■ **STATED EXERCISE**:
Please convert everything from the start of the listing down to the line containing "Looking at the screenshot, I should (841, 12).", inclusive, into a Markdown table with the columns Row and Text, numbering each line and leaving out blank lines.

■ **ITEMS**:
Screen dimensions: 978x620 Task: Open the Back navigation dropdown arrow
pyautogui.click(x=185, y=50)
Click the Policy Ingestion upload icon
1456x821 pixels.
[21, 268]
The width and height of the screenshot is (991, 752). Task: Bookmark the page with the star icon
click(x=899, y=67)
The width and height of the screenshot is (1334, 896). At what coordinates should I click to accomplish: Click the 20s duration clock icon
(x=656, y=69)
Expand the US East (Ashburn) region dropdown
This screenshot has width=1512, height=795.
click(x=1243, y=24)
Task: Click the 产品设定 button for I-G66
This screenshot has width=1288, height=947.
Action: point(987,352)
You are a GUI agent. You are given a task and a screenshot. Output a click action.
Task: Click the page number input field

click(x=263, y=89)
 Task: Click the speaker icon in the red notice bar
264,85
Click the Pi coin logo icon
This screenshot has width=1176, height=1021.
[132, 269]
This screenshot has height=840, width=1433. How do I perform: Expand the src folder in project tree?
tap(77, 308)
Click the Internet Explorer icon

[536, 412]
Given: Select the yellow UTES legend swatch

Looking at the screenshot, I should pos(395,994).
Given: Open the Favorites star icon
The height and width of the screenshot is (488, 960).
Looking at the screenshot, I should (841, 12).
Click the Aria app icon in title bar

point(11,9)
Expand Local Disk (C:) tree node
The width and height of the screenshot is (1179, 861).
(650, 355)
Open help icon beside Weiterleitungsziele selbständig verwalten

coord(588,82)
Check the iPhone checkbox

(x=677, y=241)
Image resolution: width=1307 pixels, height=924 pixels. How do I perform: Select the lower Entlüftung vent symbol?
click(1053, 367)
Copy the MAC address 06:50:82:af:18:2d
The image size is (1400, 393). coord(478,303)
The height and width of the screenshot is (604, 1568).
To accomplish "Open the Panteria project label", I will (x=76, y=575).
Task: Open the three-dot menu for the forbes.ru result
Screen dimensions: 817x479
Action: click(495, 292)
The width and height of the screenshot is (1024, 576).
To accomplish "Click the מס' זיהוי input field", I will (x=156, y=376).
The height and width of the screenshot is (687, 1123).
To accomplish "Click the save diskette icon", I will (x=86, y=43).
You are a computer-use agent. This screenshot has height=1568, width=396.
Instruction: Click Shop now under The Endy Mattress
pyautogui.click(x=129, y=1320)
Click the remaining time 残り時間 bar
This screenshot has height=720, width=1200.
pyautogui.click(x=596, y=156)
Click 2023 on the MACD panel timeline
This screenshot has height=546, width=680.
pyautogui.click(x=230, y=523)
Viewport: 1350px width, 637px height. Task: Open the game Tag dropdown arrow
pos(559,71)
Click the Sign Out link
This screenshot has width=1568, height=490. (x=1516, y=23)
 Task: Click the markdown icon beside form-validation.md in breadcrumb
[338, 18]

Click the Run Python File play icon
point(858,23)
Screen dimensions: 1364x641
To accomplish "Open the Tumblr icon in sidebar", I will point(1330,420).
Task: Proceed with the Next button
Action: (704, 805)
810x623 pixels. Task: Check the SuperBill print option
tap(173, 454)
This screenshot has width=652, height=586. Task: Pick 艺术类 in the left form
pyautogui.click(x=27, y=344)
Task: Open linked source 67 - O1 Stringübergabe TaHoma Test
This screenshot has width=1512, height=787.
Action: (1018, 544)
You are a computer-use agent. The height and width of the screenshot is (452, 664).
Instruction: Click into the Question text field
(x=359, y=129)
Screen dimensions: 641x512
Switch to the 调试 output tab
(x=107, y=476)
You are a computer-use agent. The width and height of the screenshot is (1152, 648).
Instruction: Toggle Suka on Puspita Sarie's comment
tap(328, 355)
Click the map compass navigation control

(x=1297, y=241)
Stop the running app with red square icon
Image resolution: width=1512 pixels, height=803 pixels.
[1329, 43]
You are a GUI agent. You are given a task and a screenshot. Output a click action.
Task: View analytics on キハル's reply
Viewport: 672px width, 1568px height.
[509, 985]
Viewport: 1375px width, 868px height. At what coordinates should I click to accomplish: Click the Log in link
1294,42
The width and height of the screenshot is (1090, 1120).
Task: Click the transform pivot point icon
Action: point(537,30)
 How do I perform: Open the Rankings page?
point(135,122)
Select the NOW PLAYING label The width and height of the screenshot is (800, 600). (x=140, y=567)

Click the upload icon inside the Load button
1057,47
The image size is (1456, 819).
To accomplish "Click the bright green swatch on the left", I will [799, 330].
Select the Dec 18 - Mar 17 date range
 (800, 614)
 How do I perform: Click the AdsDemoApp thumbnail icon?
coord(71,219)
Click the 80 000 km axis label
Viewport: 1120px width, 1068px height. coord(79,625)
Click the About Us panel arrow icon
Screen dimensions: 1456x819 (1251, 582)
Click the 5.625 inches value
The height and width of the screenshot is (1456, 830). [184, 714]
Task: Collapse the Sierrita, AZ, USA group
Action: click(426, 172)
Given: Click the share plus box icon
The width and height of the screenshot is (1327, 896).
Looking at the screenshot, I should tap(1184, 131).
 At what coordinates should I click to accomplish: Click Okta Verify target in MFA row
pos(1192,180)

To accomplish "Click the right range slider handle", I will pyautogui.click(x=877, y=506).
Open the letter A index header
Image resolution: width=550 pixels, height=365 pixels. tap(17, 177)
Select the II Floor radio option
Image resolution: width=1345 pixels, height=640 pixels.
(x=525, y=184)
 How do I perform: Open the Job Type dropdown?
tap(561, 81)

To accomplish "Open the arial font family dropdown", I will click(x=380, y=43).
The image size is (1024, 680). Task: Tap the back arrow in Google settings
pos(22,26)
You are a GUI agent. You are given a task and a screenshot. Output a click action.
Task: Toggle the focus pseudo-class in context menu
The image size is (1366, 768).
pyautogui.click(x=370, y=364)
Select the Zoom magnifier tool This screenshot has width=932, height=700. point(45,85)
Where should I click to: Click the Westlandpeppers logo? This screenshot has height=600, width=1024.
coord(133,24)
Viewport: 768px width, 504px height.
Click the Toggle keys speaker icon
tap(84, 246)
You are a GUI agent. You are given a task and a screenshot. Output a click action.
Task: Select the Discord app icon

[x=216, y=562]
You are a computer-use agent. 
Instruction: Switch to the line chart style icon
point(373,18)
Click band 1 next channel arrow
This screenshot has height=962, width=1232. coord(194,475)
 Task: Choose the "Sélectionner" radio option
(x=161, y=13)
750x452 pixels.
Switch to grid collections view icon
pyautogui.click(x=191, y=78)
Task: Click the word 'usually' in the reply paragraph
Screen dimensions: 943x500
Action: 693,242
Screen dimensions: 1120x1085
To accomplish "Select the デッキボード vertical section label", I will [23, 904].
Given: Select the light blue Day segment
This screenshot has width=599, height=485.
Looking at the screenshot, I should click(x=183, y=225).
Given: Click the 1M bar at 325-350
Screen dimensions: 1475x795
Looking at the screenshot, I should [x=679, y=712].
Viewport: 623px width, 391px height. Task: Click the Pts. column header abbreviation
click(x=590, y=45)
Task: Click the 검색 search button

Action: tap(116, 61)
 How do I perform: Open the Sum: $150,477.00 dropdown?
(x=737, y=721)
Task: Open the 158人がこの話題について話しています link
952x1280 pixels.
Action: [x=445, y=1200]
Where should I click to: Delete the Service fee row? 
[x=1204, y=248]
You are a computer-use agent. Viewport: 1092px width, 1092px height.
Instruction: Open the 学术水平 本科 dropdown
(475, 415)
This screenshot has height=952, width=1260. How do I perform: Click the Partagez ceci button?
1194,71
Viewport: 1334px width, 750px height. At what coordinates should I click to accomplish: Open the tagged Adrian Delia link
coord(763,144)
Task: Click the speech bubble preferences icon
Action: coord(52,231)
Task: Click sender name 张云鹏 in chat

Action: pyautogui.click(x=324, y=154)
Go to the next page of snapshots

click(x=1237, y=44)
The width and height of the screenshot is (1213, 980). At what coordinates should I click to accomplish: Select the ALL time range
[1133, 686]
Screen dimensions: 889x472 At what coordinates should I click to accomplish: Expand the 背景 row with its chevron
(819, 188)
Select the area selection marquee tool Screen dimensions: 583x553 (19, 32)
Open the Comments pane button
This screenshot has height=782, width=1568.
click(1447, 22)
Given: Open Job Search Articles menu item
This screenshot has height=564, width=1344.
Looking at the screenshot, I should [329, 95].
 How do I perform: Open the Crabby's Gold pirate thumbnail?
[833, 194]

■ **SOLUTION FOR THIS PROBLEM**:
| Row | Text |
|---|---|
| 1 | Screen dimensions: 978x620 Task: Open the Back navigation dropdown arrow |
| 2 | pyautogui.click(x=185, y=50) |
| 3 | Click the Policy Ingestion upload icon |
| 4 | 1456x821 pixels. |
| 5 | [21, 268] |
| 6 | The width and height of the screenshot is (991, 752). Task: Bookmark the page with the star icon |
| 7 | click(x=899, y=67) |
| 8 | The width and height of the screenshot is (1334, 896). At what coordinates should I click to accomplish: Click the 20s duration clock icon |
| 9 | (x=656, y=69) |
| 10 | Expand the US East (Ashburn) region dropdown |
| 11 | This screenshot has width=1512, height=795. |
| 12 | click(x=1243, y=24) |
| 13 | Task: Click the 产品设定 button for I-G66 |
| 14 | This screenshot has width=1288, height=947. |
| 15 | Action: point(987,352) |
| 16 | You are a GUI agent. You are given a task and a screenshot. Output a click action. |
| 17 | Task: Click the page number input field |
| 18 | click(x=263, y=89) |
| 19 |  Task: Click the speaker icon in the red notice bar |
| 20 | 264,85 |
| 21 | Click the Pi coin logo icon |
| 22 | This screenshot has width=1176, height=1021. |
| 23 | [132, 269] |
| 24 | This screenshot has height=840, width=1433. How do I perform: Expand the src folder in project tree? |
| 25 | tap(77, 308) |
| 26 | Click the Internet Explorer icon |
| 27 | [536, 412] |
| 28 | Given: Select the yellow UTES legend swatch |
| 29 | Looking at the screenshot, I should pos(395,994). |
| 30 | Given: Open the Favorites star icon |
| 31 | The height and width of the screenshot is (488, 960). |
| 32 | Looking at the screenshot, I should (841, 12). |